* **EXTRACT**:
Runtime Governance: 10 Policies No Agent Should Reach Production Without

Offline evals tell you how an agent behaves on inputs you imagined. Runtime governance protects you from the inputs, loops, tools, and failures you did not.

View the eval content map

Core idea: production agents need a measure-and-act policy layer between the agent and the systems it can affect, covering tools, credentials, sensitive data, outbound communication, runtime duration, and cost.

Production Reality

Why launch-day safety checks are not enough

Most teams treat agent safety as a launch-day checklist: red-team the prompts, evaluate on a benchmark, ship. That model breaks the moment an agent runs in production. Evals tell you how the agent behaves on inputs you imagined. Runtime governance is what protects you from inputs you didn't.

An agent in production is not a model — it's a long-running process with credentials, tools, a budget, and the autonomy to do real work on real systems. The unit of failure is no longer a bad answer; it's a runaway loop, a leaked secret, a hijacked context, or a tool call to the wrong API at 3am. None of these show up in offline evals. All of them are policy problems, and all of them need to be measured and acted on while the agent is running, not after.

* **SOURCE EXCERPT**:
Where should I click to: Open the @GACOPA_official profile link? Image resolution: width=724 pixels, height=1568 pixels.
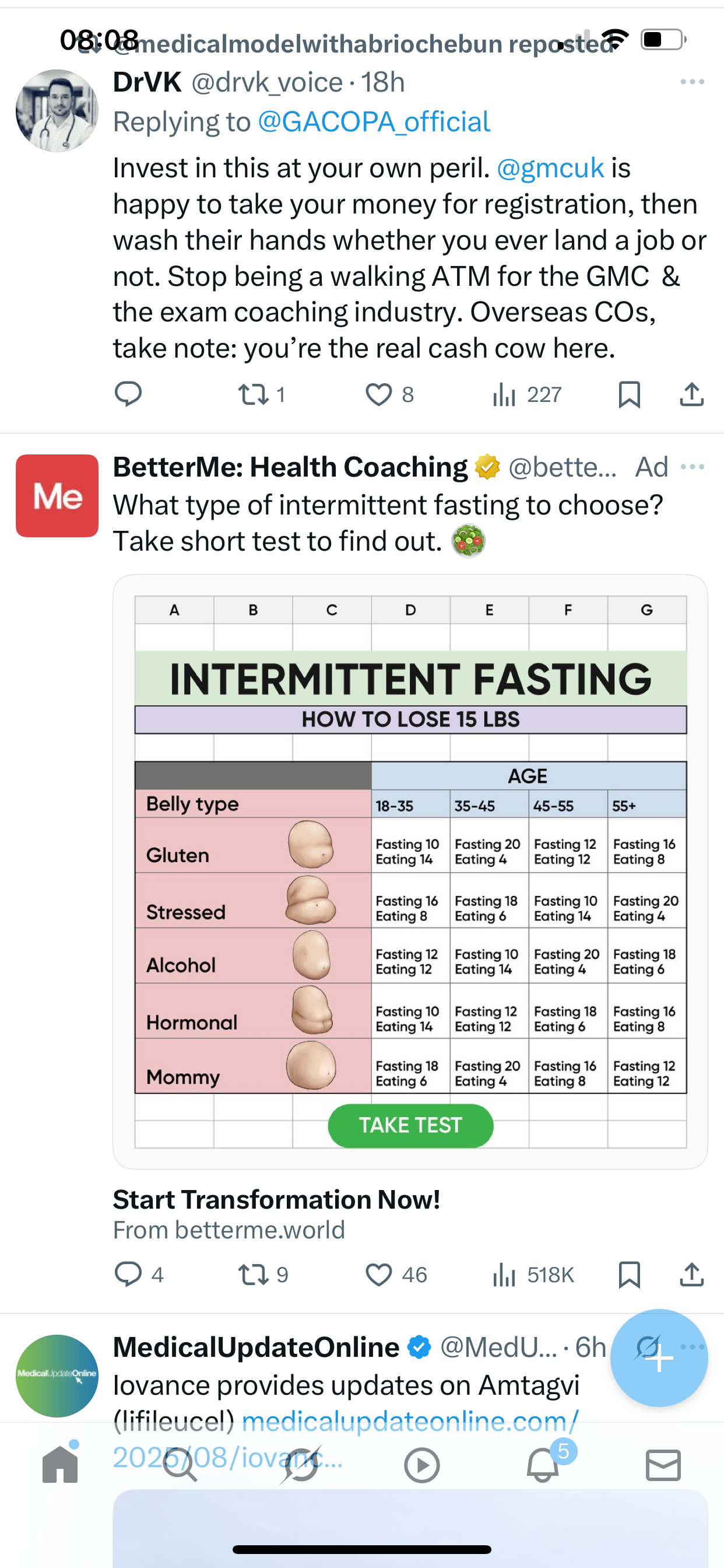pyautogui.click(x=374, y=122)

* **PROBLEM STATEMENT**: Translate this sentence from the runtime governance text into Spanish: "That model breaks the moment an agent runs in production."

* **RESPONSE TO THIS EXERCISE**: Ese modelo deja de funcionar en el momento en que un agente se ejecuta en producción.